▶ _TASK DESCRIPTION_
Every line from the one with "Given: Open the" through the final line of the data below goes in the answer, copied exactly. Pictures do not.

=== AVAILABLE DATA ===

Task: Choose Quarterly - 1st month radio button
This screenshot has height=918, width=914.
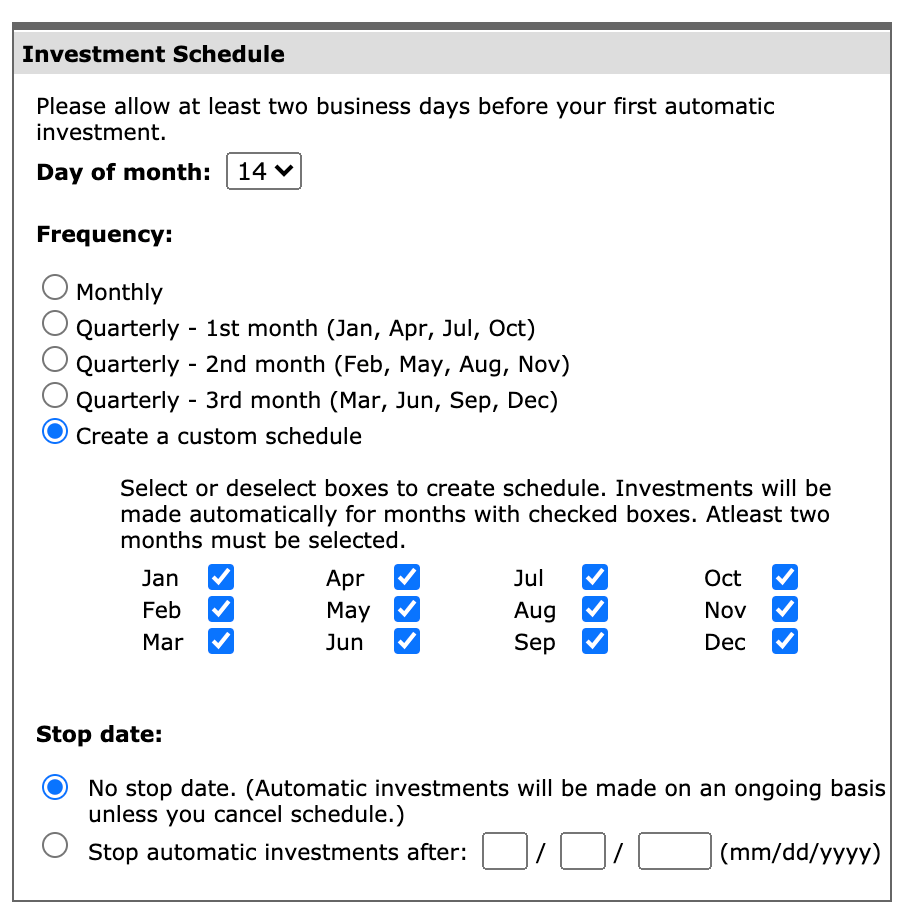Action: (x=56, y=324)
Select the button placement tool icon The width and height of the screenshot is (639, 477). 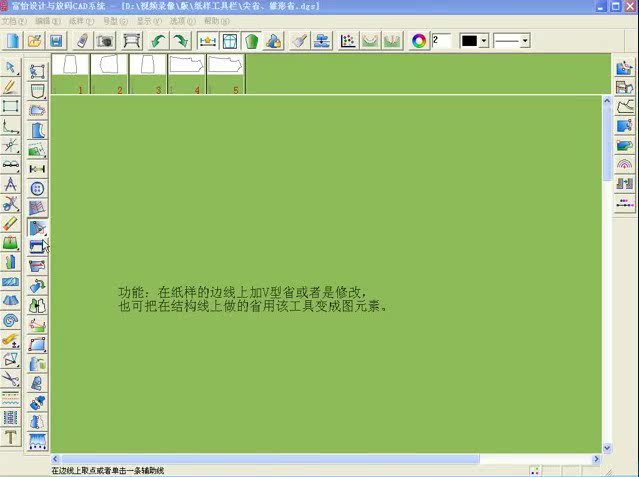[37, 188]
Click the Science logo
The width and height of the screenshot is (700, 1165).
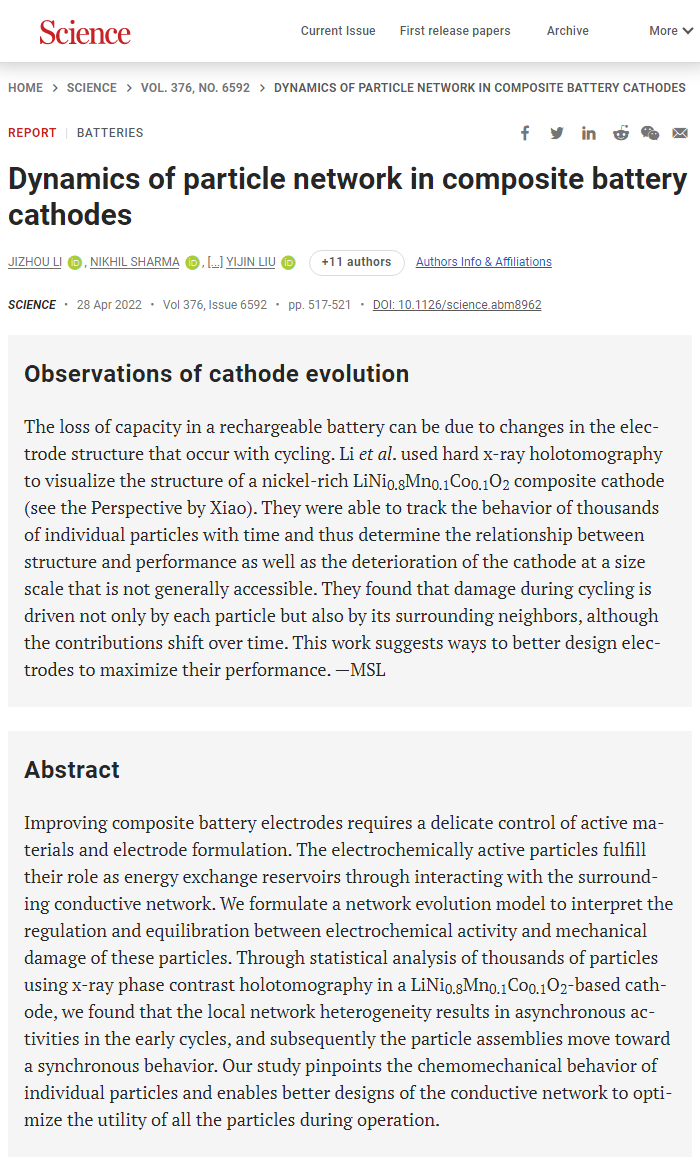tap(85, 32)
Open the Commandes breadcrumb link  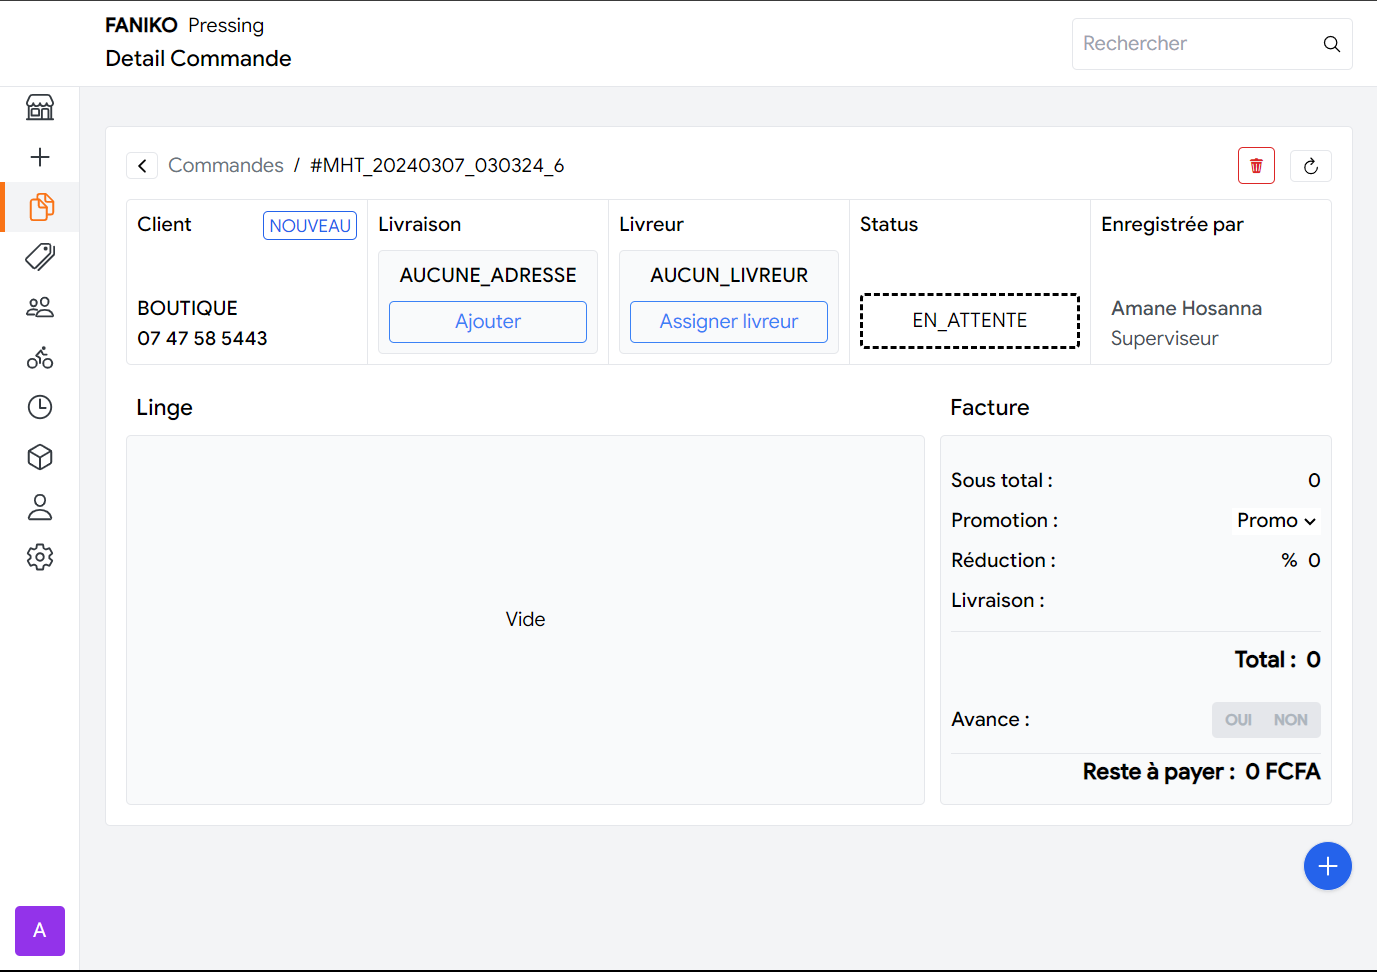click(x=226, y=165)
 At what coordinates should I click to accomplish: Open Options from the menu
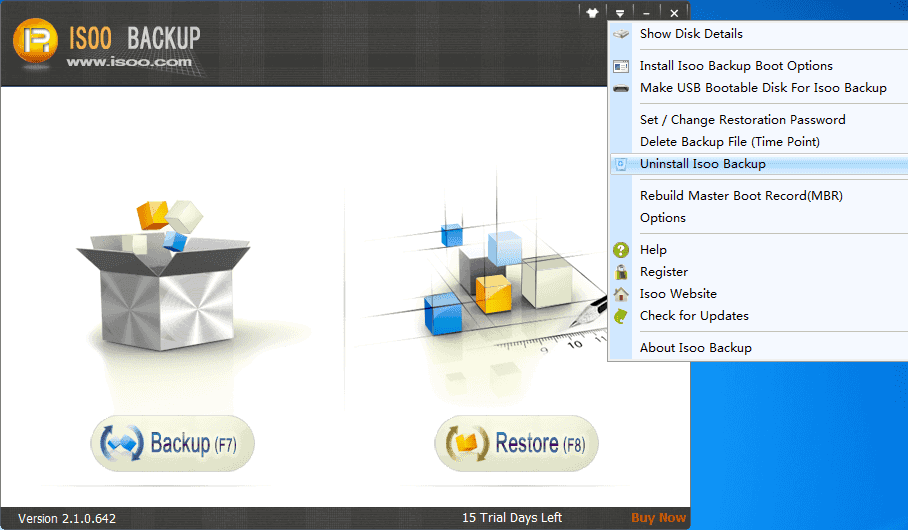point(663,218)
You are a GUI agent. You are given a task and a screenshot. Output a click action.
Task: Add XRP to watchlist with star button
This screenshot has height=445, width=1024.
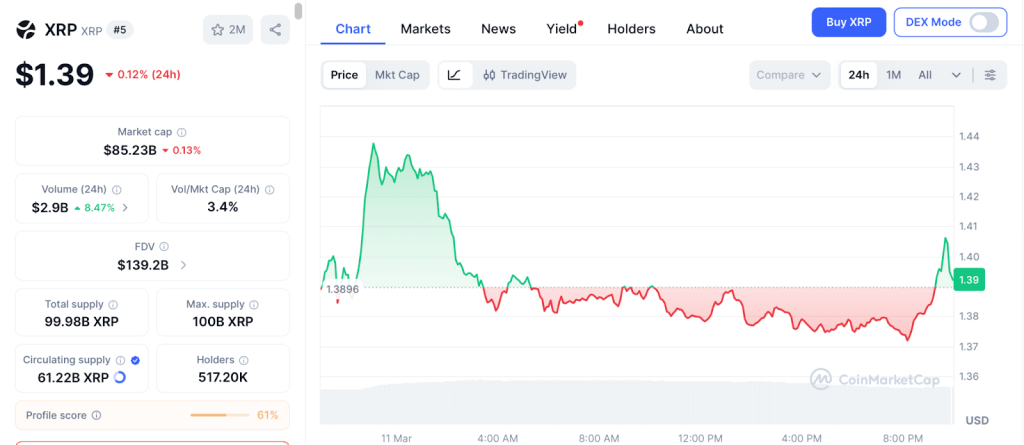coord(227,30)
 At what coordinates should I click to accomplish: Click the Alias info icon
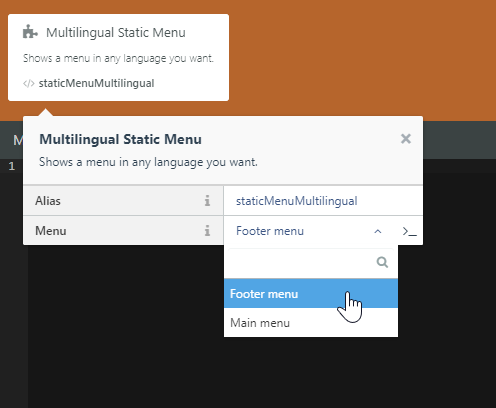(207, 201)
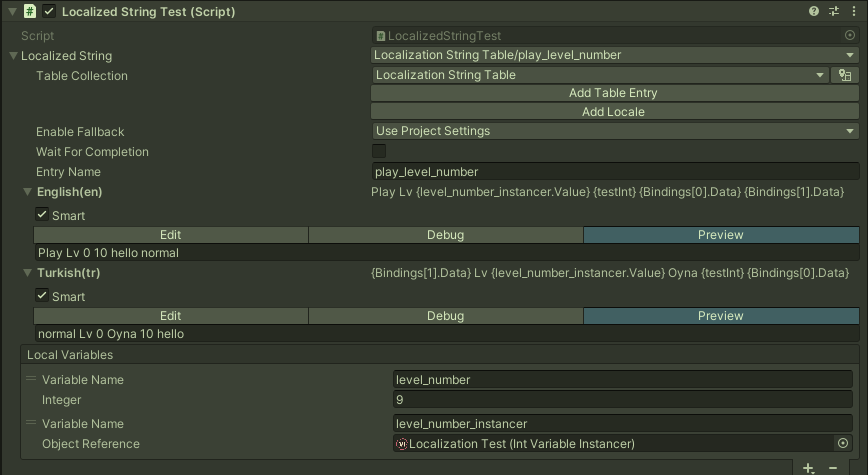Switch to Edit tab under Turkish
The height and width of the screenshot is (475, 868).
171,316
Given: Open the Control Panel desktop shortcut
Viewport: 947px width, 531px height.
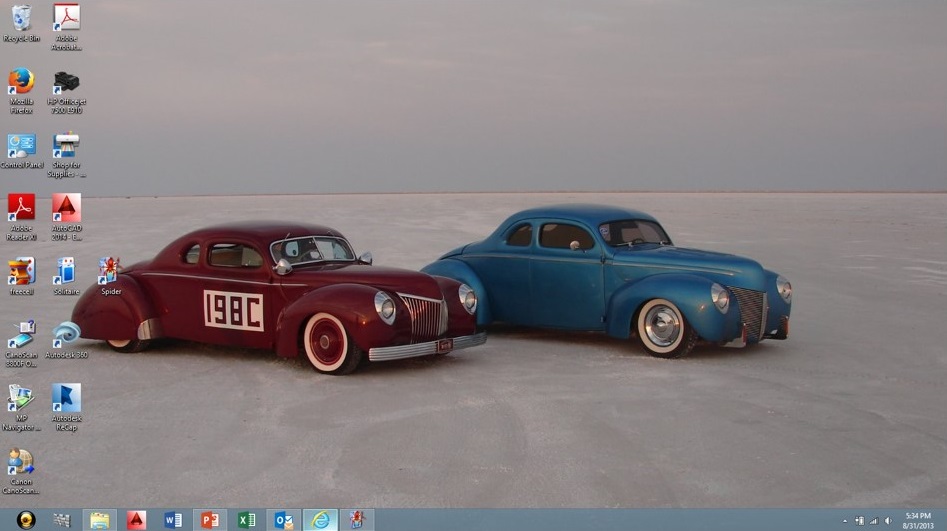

===

▶ _SOLUTION FOR THIS TASK_
Given: Open the Control Panel desktop shortcut
Viewport: 947px width, 531px height.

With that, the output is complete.